Dans un contexte budgétaire tendu, c'est un bien curieux moment pour « sortir » une étude portant sur « l’empreinte socio-économique du groupe CMA CGM en France », qui plus est, réalisée en août et conduite par le cabinet Asterès à la demande de CMA CGM. Moins surprenante est celle de l’Institut Sapiens, publiée le 20 octobre sur les conséquences qu’aurait la suppression de la taxe au tonnage pour le pavillon français et les équilibres qui découleraient du régime fiscal dont bénéficient les exploitants de navires (qui dérogent à l’impôt sur les sociétés en choisissant d’être taxés sur le tonnage net plutôt que sur leurs résultats d'exploitation).

Cela fait plusieurs mois qu'Armateurs de France, qui en a tenu le crayon, fait de la pédagogie pour ne pas laisser accroire qu'il s'agit d'une niche fiscale illégitime et injustifiée. À l’époque, il n’était pas encore question du trou abyssal (60 Md$) des finances publiques mais il s'agissait de ne pas laisser sans réponses des propos tenus par des candidats en campagne pour les législatives. Le président du RN, Jordan Bardella, avait laissé entendre que ce cadeau fiscal représentait un manque à gagner pour les finances publiques du pays, de l’ordre de 5 Md€ par an. Un montant correspondant peu ou prou à une donnée de la cour des comptes mais pour une année hors norme et liée aux résultats exceptionnels réalisés par la CMA CGM durant la pandémie. Il avait omis de préciser qu’entre 2010 et 2020, l’impact budgétaire avait coûté en moyenne aux finances publiques 46,4 M€ pour l’ensemble des 57 armateurs français concernés.

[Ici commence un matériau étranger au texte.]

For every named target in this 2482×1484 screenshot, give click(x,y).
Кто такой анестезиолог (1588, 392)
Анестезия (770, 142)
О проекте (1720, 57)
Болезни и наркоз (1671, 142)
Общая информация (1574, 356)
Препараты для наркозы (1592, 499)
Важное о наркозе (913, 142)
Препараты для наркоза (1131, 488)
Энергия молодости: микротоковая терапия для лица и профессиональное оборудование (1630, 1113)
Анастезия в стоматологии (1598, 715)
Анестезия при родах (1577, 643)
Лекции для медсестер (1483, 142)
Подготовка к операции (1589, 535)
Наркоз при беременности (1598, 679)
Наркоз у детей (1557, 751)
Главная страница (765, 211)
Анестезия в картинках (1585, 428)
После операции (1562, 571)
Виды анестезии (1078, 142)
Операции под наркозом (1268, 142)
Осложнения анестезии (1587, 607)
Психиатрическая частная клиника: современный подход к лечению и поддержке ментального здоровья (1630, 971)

Dans le cadre des débats parlementaires du projet de loi de finances (PLF) 2025, la taxe au tonnage a été préservée mais plafonnée à 500 M€, ce qui pourra éventuellement mettre dans l’embarras le seul armateur français CMA CGM, numéro trois mondial dans le conteneur. À vrai dire, la plupart des mesures contenues dans le PLF 2025 le concernent prioritairement. En revanche, le PLFSS ( portant sur la sécurité sociale) prévoit de supprimer le bénéfice des exonérations de charges patronales mises en place par la loi sur l'économie bleue Leroy de 2016.

Il est aussi question de la fin des exonérations de charges salariales accordées aux ferries après la crise sanitaire et du Fonds d’intervention maritime, si bien que les crédits de paiement des Affaires maritimes baisseraient de 16 % et les autorisations d’engagement de 30 %.

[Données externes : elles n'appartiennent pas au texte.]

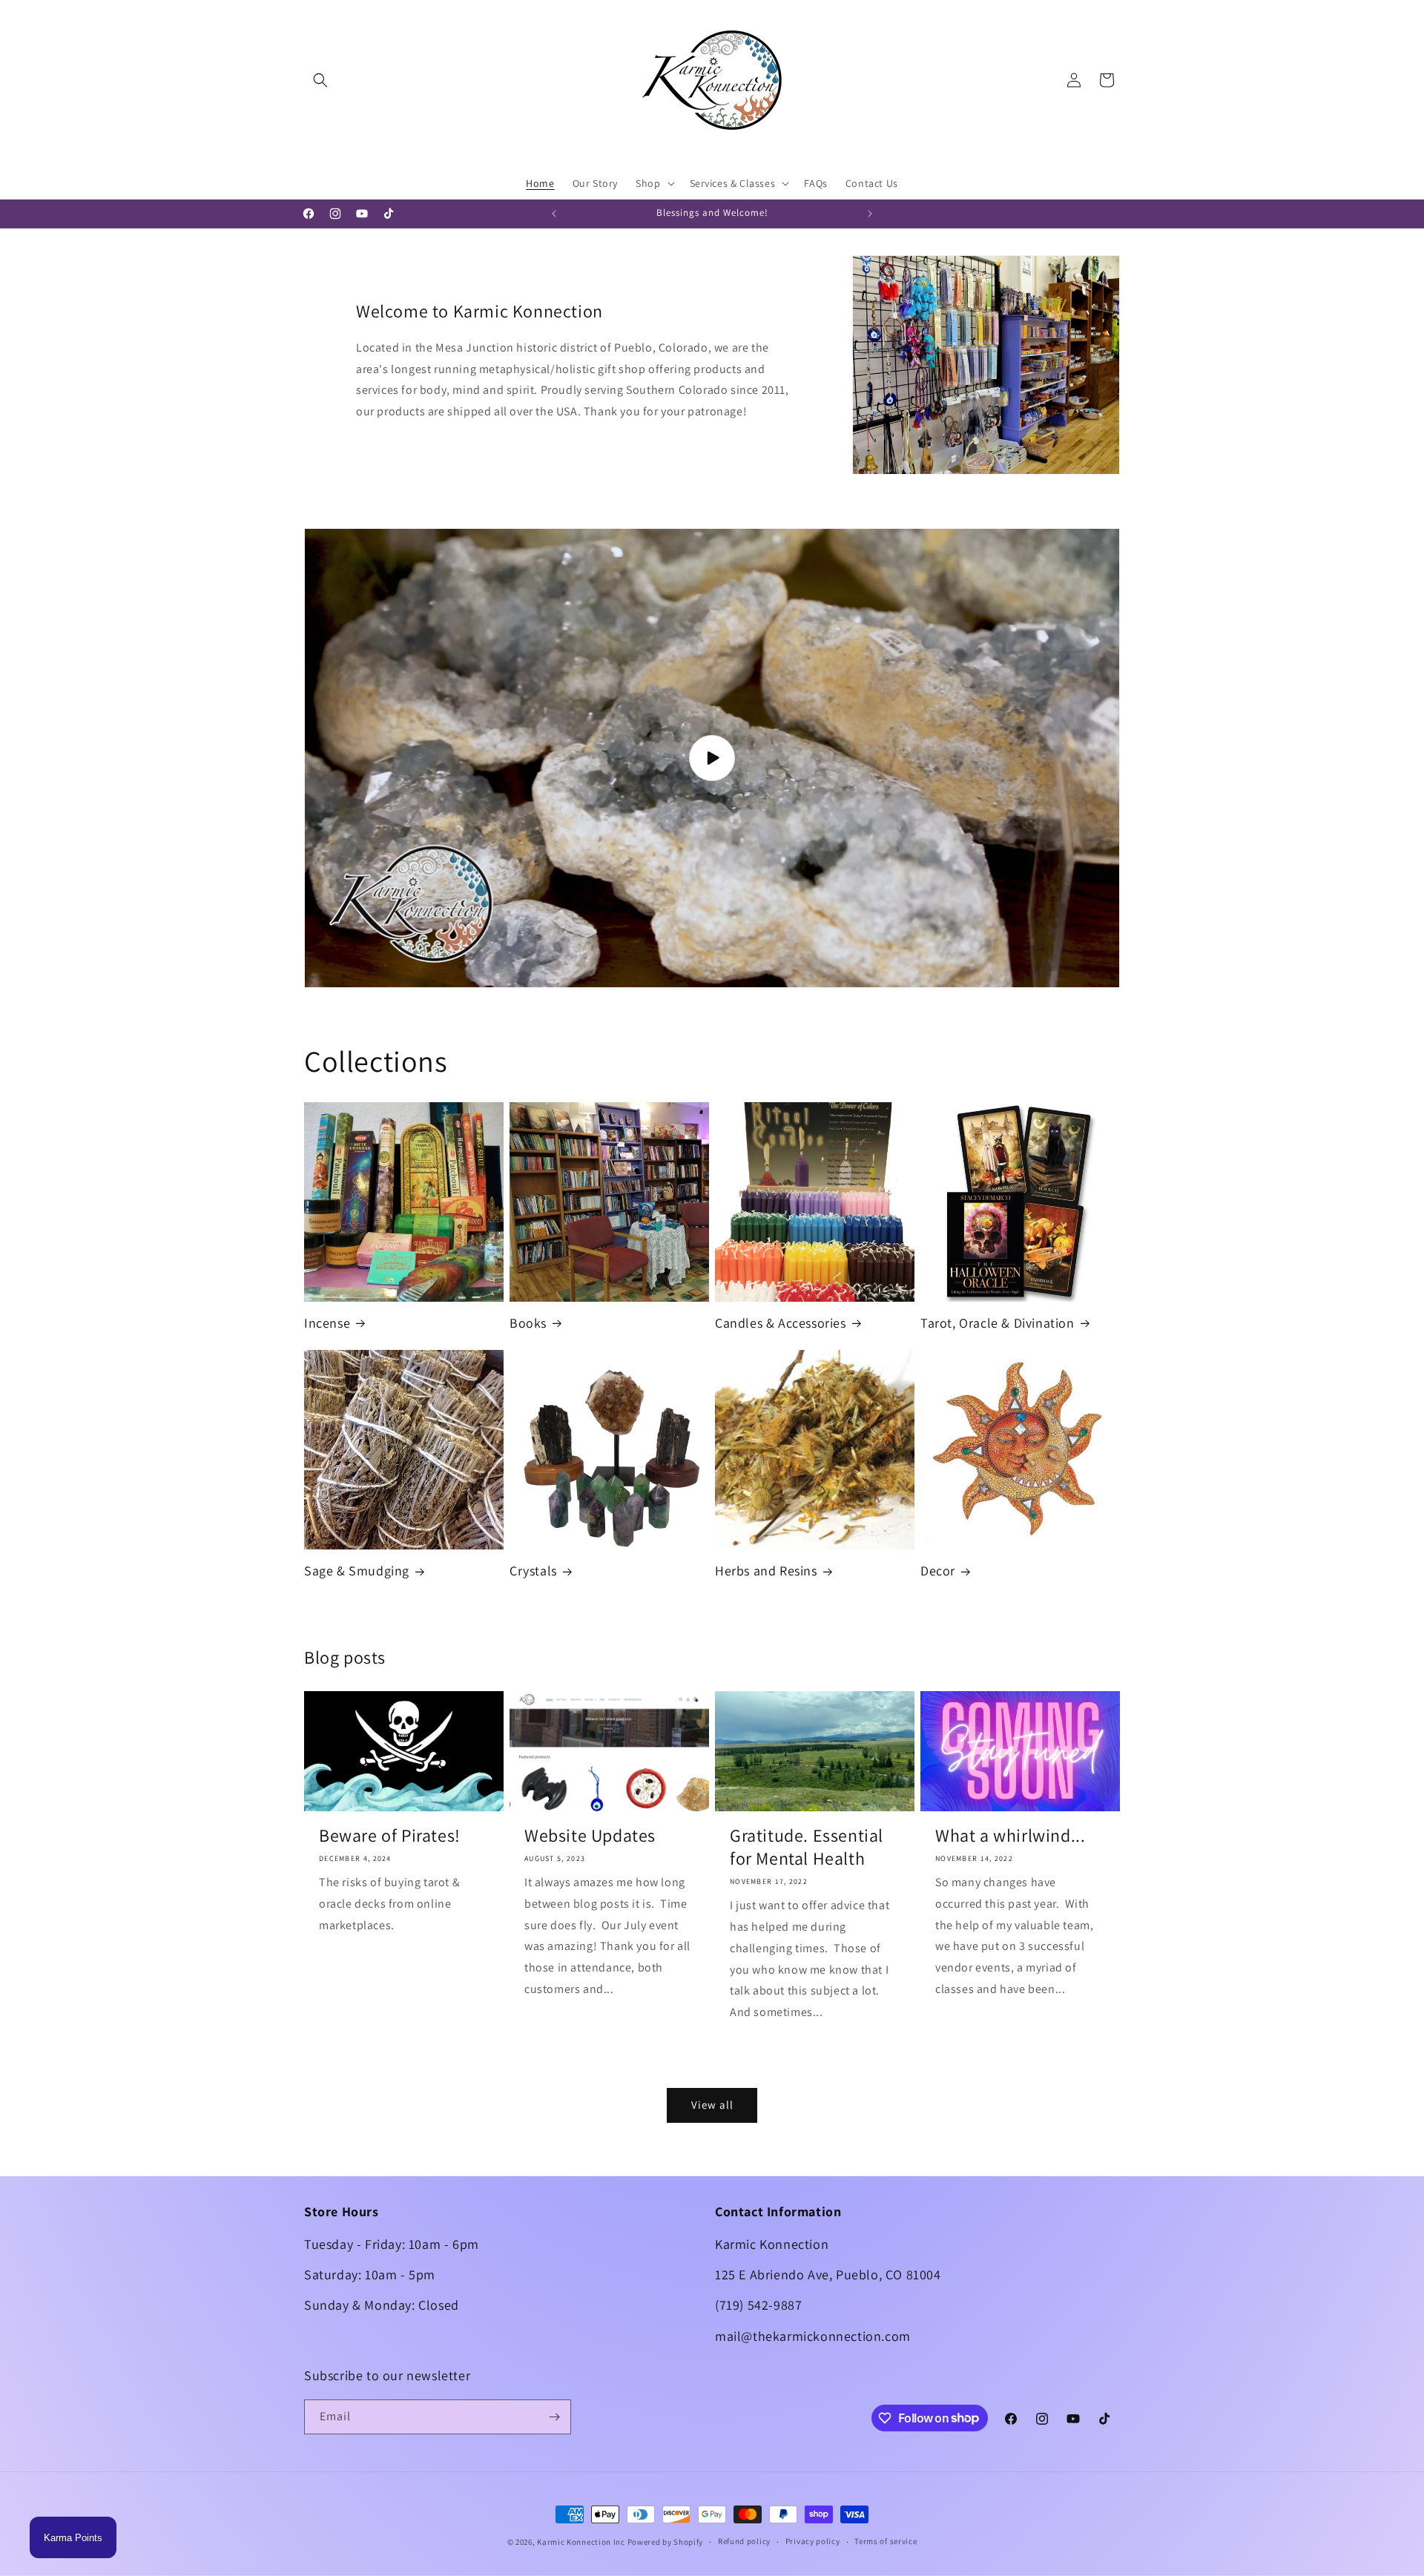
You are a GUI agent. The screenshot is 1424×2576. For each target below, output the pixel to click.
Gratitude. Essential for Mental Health (806, 1847)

Un effet sur l'économie française estimée à plus de 20 Md€

C’est dans ce contexte qu’Asterès publie, de façon circonstanciée mais nuisant à so son sujet qui ne manque cependant pas d'intérêt, son étude sur la puissance d’enrôlement de CMA CGM sur l'économie et l'emploi du pays. Le document rédigé par Sylvain Bersinger, dont les conclusions « n’engagent que les économistes de l'organisme ». évalue l'impact direct et indirect du groupe français (via ses dépenses dans la chaîne de fournisseurs, ses investissements, les salaires versés, la consommation de ses salariés, etc.) à 20,4 Md€ (dont 7,9 Md€ d’activité directe) et 93 700 emplois en équivalent temps-plein (19 200 ETP directs).

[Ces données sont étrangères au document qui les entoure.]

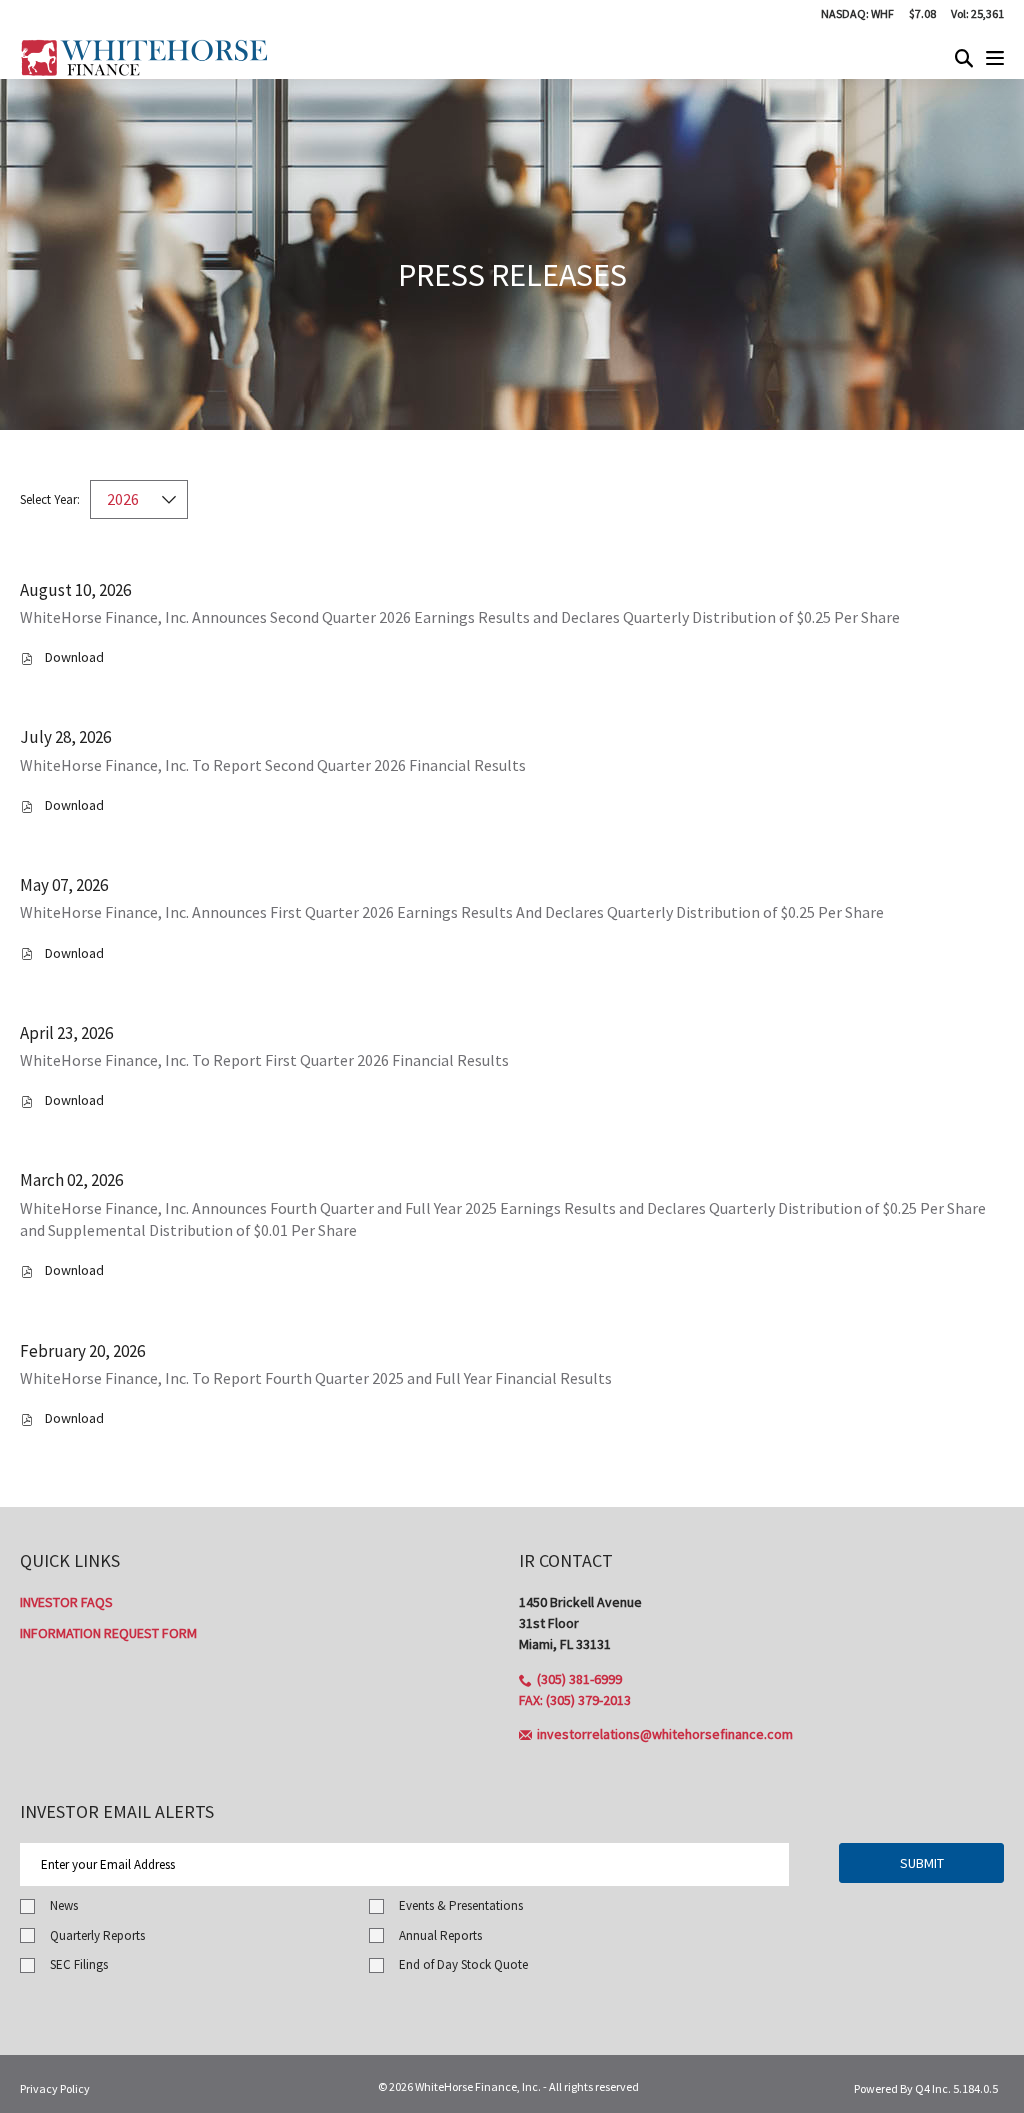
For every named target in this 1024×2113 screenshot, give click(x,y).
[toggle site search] (964, 60)
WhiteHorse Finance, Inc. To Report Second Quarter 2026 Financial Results (273, 765)
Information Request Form (108, 1633)
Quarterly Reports (97, 1935)
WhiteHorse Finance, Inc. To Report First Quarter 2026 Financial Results (264, 1060)
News (64, 1905)
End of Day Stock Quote (463, 1964)
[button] (570, 1679)
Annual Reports (440, 1935)
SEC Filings (79, 1964)
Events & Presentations (461, 1905)
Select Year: (50, 499)
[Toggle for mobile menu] (995, 60)
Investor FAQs (66, 1602)
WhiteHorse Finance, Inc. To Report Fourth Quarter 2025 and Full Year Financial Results (316, 1378)
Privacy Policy (55, 2088)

Ce qui revient à dire qu’en dehors de sa propre sphère, CMA CGM génère un chiffre d’affaires de plus de 12 Md€, 6 Md€ de valeur ajoutée (979 M€ en Ile-de-France, 762 M€ en Paca) et 74 500 emplois. Et sous-entend qu’un emploi direct chez le transporteur et logisticien en induit 3,9 dans le reste de l’économie (il est en moyenne nationale de 1,8) et qu’1 euro dépensé par l’entreprise profite à hauteur de 2 euros au pays. Dans les 12,6 Md€ de chiffre d’affaires en ruissellement, le secteur du transport et entreposage en a profité à hauteur de 4,2 milliards, avec à la clé, 27 600 ETP.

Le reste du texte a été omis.